INSTRUCTIONS TO FOLLOW
Please print exactly the lines from the one containing "[Ayra Starr – Sability Lyrics] (64, 2138)" through the last line of the records, and only those. Leave out any pictures.

Data extracted from a collection:
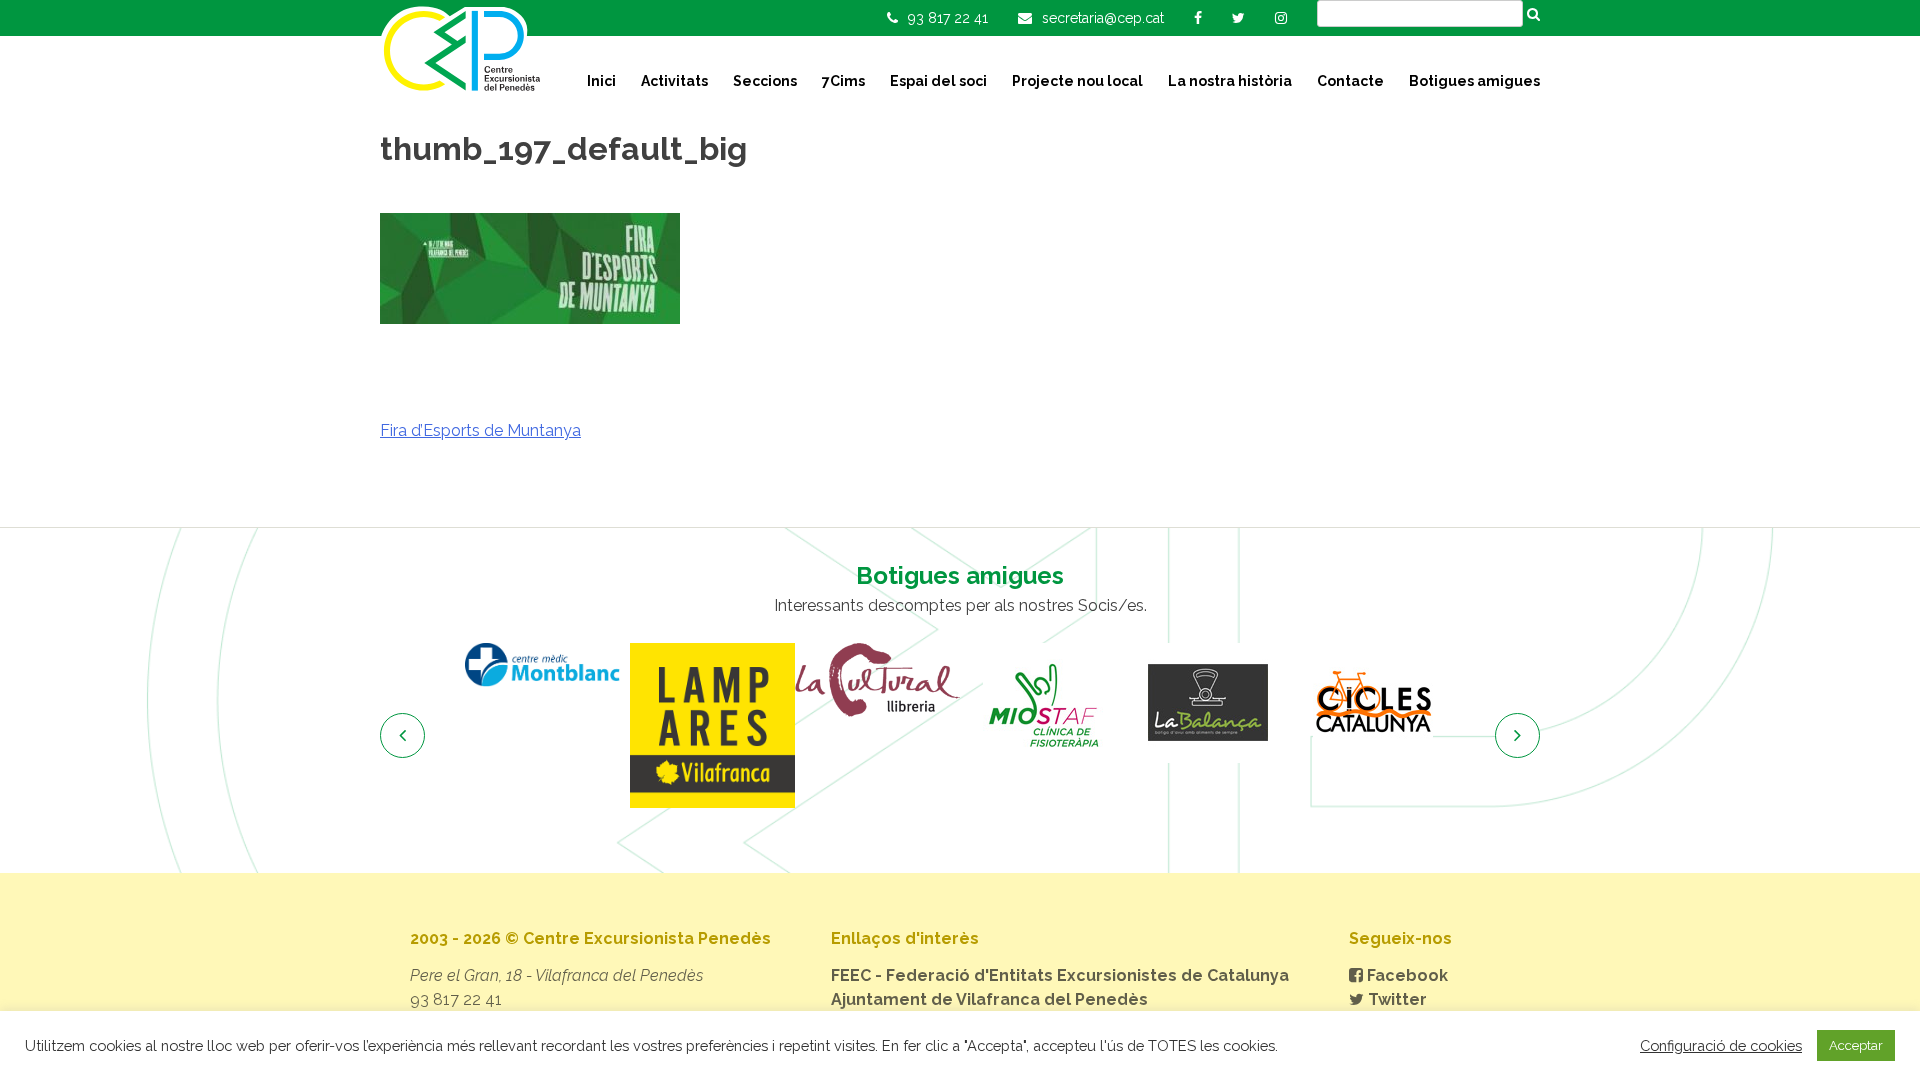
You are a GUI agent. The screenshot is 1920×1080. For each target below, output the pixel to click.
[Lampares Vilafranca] (712, 725)
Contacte (1350, 81)
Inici (601, 81)
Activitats (674, 81)
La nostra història (1230, 81)
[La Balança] (1207, 703)
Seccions (765, 81)
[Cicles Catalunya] (1372, 703)
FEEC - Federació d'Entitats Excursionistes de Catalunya (1060, 975)
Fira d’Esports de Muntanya (480, 430)
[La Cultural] (877, 680)
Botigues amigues (1474, 81)
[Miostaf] (1042, 703)
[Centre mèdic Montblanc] (547, 664)
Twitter (1395, 999)
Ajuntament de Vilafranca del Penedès (989, 999)
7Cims (843, 81)
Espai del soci (938, 81)
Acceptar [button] (1856, 1045)
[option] (547, 664)
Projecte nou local (1077, 81)
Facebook (1405, 975)
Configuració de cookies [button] (1721, 1045)
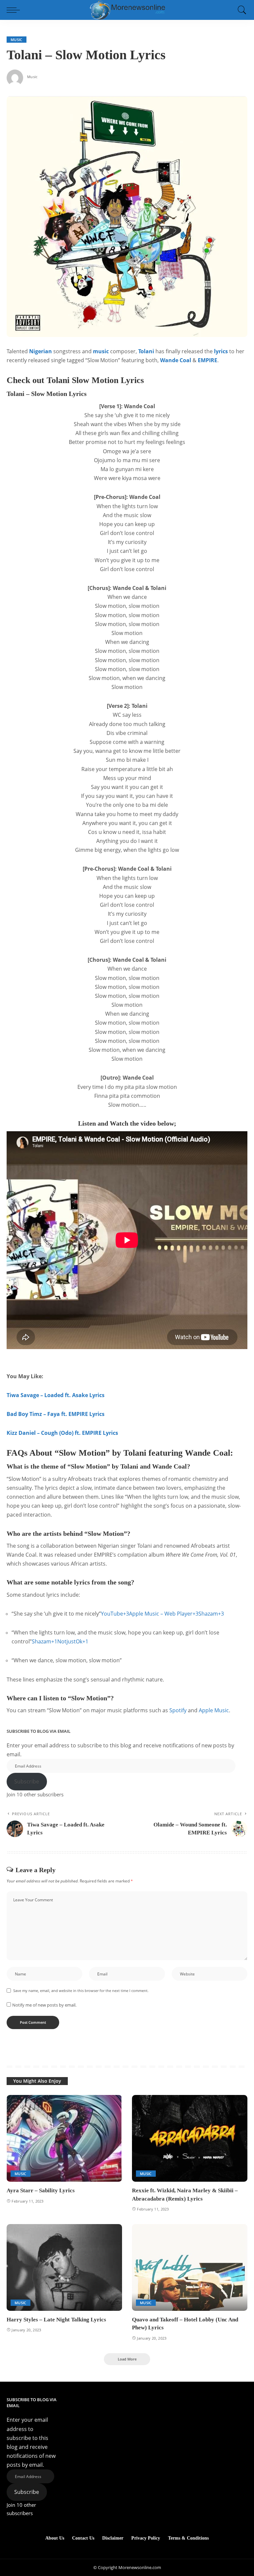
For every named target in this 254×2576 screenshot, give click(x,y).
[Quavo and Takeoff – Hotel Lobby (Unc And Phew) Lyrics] (189, 2267)
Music (16, 39)
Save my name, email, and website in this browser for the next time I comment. (80, 1990)
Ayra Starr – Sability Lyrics (41, 2190)
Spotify (178, 1710)
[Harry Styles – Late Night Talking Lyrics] (64, 2267)
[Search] (240, 10)
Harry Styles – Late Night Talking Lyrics (56, 2319)
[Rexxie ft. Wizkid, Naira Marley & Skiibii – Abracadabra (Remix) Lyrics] (189, 2138)
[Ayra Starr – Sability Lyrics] (64, 2138)
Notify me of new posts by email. (44, 2005)
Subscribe (26, 1781)
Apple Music (214, 1710)
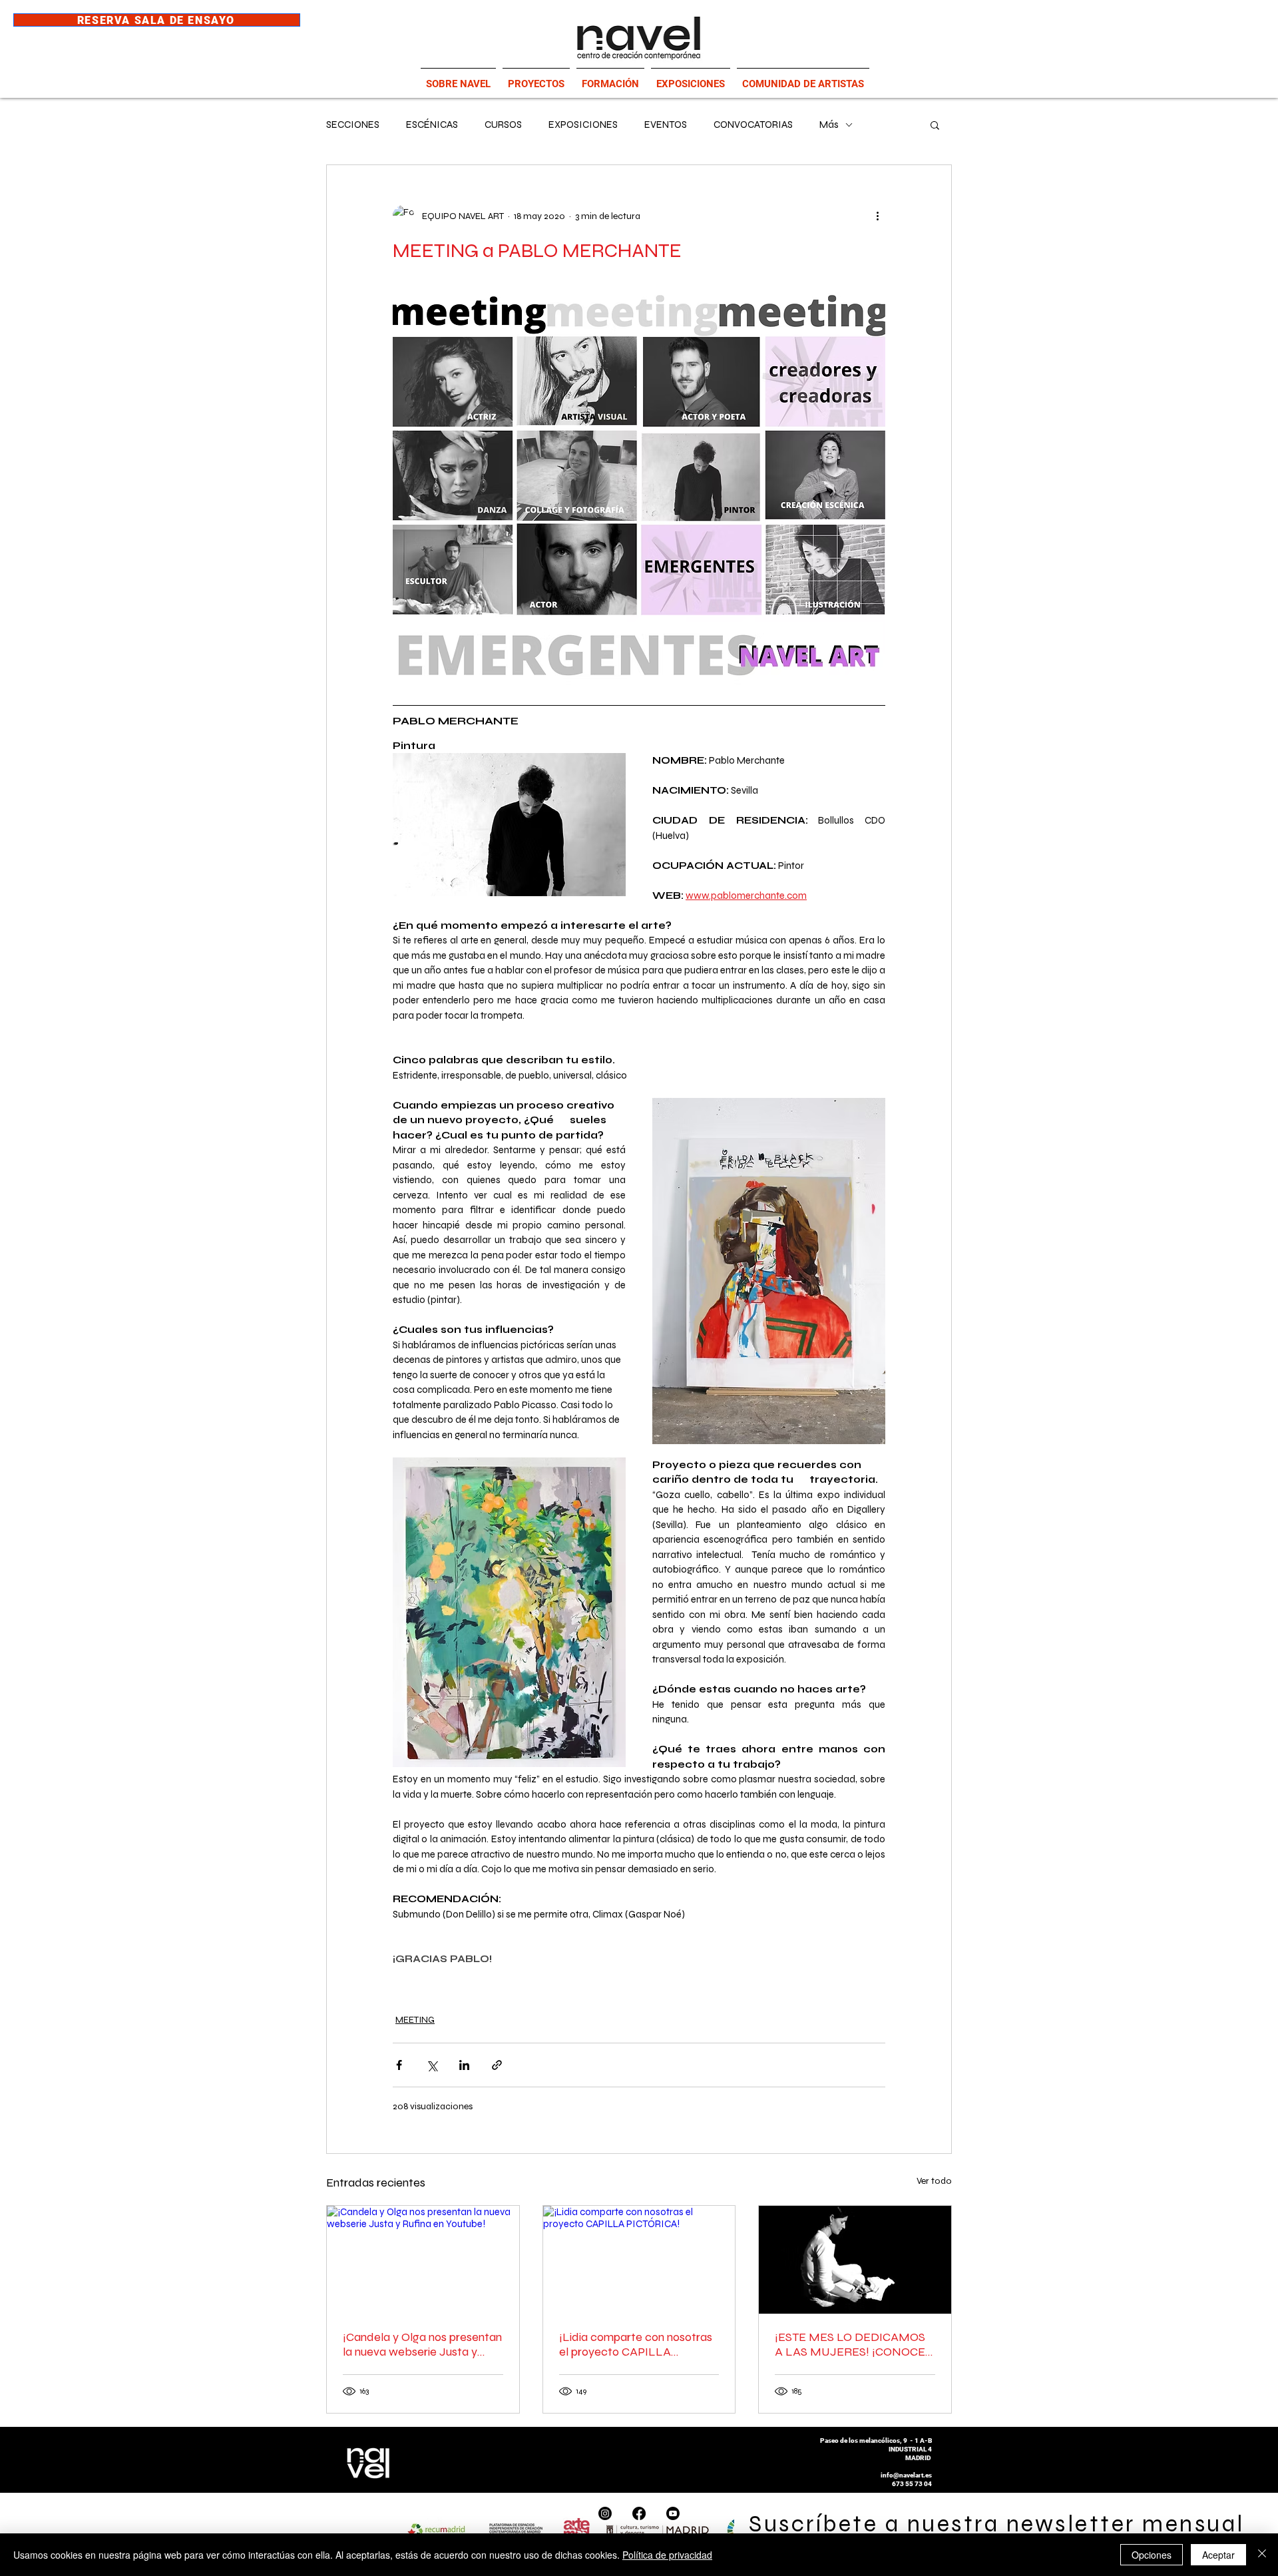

WRITTEN RESPONSE
[Ayra Starr – Sability Lyrics] (64, 2138)
Notify me of new posts by email. (44, 2005)
Subscribe (26, 1781)
Apple Music (214, 1710)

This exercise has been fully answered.